* **What is required**: Begin with the line in which "The height and width of the screenshot is (363, 767)." appears and end with the final line of the entries. Retype each one exactly and add nothing.
· · ·
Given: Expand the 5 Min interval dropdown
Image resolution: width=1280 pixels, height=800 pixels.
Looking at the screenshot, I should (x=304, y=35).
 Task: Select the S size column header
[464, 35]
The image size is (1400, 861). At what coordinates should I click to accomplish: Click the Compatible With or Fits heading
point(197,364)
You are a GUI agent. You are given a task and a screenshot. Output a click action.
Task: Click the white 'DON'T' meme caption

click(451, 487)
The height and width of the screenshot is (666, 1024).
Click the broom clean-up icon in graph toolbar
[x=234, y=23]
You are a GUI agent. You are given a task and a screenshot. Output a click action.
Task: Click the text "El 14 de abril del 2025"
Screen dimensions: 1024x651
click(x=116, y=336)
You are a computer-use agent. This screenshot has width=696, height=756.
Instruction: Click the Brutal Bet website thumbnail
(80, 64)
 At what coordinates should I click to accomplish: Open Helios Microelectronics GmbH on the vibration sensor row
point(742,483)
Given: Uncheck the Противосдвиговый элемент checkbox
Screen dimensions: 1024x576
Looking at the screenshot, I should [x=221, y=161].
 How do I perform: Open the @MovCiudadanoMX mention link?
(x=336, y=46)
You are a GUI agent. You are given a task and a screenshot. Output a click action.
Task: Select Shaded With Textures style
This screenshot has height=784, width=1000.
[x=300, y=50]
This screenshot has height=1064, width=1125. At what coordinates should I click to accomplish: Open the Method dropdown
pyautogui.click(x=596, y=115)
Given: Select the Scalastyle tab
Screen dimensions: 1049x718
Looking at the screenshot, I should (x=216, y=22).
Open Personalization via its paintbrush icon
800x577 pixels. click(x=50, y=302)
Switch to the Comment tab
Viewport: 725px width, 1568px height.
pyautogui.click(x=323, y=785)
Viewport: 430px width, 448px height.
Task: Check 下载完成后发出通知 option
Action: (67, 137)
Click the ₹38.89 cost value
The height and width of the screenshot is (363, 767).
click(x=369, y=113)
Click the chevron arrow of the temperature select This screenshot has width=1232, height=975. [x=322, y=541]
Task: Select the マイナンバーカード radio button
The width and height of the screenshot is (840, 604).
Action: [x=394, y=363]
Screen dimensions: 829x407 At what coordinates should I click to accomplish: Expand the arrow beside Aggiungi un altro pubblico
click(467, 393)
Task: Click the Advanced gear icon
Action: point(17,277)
· · ·
* **Output of the exercise**:
The height and width of the screenshot is (363, 767).
click(x=369, y=113)
Click the chevron arrow of the temperature select This screenshot has width=1232, height=975. [x=322, y=541]
Task: Select the マイナンバーカード radio button
The width and height of the screenshot is (840, 604).
Action: [x=394, y=363]
Screen dimensions: 829x407 At what coordinates should I click to accomplish: Expand the arrow beside Aggiungi un altro pubblico
click(467, 393)
Task: Click the Advanced gear icon
Action: point(17,277)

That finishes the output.